» **TASK DIRECTIONS**: Your task is to restate exactly the lines from the one holding "892x1199 pixels. Task: Select" to the end of the entries below, inclusive.
---
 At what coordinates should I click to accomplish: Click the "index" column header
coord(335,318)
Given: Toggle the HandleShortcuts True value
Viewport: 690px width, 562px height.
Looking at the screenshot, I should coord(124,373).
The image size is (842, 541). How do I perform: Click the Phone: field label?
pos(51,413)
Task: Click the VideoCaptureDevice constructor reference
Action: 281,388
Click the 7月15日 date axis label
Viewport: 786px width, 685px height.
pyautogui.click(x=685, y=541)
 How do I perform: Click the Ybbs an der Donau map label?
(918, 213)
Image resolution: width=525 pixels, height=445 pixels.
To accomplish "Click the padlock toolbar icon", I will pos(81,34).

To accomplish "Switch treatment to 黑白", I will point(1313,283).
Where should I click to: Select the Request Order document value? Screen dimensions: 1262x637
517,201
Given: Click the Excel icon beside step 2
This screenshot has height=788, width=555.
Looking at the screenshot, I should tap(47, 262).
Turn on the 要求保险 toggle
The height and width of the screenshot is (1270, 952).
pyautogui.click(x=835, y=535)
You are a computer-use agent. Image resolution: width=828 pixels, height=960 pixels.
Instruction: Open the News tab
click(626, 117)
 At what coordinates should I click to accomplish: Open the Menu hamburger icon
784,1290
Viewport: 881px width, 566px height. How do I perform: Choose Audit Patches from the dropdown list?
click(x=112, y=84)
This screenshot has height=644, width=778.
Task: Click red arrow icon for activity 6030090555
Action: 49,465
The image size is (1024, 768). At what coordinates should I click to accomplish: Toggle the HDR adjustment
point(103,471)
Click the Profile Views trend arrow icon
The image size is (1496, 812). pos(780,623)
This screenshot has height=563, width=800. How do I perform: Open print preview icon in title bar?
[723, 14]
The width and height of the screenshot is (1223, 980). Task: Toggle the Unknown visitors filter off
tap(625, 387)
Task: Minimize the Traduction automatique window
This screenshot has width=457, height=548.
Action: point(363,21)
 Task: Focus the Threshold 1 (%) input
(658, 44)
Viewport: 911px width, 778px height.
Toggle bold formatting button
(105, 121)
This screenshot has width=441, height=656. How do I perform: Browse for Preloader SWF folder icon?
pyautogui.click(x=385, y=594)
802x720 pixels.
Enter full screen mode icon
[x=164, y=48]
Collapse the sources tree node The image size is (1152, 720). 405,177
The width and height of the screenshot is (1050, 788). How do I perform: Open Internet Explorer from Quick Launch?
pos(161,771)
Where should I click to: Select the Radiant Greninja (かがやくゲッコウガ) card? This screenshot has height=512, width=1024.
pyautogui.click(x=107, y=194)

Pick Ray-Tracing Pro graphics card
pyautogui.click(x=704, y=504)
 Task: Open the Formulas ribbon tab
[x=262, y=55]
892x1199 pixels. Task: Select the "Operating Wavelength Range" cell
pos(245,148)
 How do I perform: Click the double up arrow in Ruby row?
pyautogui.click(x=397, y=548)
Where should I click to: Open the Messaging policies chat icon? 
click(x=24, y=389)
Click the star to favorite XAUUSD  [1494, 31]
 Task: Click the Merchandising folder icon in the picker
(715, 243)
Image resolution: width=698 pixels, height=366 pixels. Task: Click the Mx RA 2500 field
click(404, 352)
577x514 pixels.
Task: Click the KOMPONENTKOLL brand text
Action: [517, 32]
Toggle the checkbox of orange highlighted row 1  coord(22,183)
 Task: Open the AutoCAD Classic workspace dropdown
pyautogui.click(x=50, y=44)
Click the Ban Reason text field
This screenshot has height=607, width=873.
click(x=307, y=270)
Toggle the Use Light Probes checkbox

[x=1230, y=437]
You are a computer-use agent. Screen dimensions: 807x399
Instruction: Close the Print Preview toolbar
---
» **EXERCISE RESULT**:
892x1199 pixels. Task: Select the "Operating Wavelength Range" cell
pos(245,148)
 How do I perform: Click the double up arrow in Ruby row?
pyautogui.click(x=397, y=548)
Where should I click to: Open the Messaging policies chat icon? 
click(x=24, y=389)
Click the star to favorite XAUUSD  [1494, 31]
 Task: Click the Merchandising folder icon in the picker
(715, 243)
Image resolution: width=698 pixels, height=366 pixels. Task: Click the Mx RA 2500 field
click(404, 352)
577x514 pixels.
Task: Click the KOMPONENTKOLL brand text
Action: [517, 32]
Toggle the checkbox of orange highlighted row 1  coord(22,183)
 Task: Open the AutoCAD Classic workspace dropdown
pyautogui.click(x=50, y=44)
Click the Ban Reason text field
This screenshot has height=607, width=873.
click(x=307, y=270)
Toggle the Use Light Probes checkbox

[x=1230, y=437]
You are a computer-use agent. Screen dimensions: 807x399
Instruction: Close the Print Preview toolbar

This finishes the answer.